--- Supplied information Enclosed Below ---

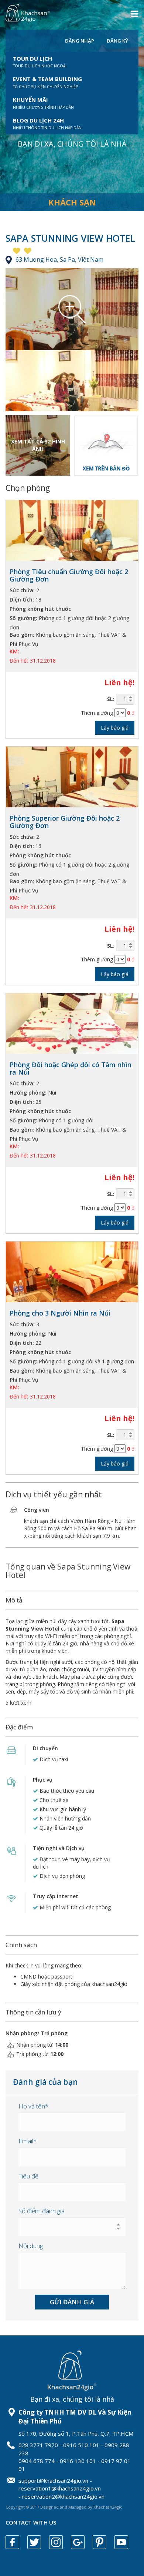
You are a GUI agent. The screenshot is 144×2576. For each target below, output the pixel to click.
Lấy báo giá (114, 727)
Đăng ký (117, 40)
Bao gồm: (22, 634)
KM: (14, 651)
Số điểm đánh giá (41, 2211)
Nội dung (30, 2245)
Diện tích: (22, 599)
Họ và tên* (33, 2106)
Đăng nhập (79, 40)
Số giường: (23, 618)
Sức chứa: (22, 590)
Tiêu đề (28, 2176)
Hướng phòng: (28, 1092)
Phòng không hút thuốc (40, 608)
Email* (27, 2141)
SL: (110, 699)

--- End of Enclosed Supplied information ---

_Exercise description_: Would you write out all of the data exactly as it stands, without the pictures?

_Exercise answer_:
You are a GUI agent. The screenshot is 144×2576. For each target below, output the pixel to click.
Lấy báo giá (114, 727)
Đăng ký (117, 40)
Bao gồm: (22, 634)
KM: (14, 651)
Số điểm đánh giá (41, 2211)
Nội dung (30, 2245)
Diện tích: (22, 599)
Họ và tên* (33, 2106)
Đăng nhập (79, 40)
Số giường: (23, 618)
Sức chứa: (22, 590)
Tiêu đề (28, 2176)
Hướng phòng: (28, 1092)
Phòng không hút thuốc (40, 608)
Email* (27, 2141)
SL: (110, 699)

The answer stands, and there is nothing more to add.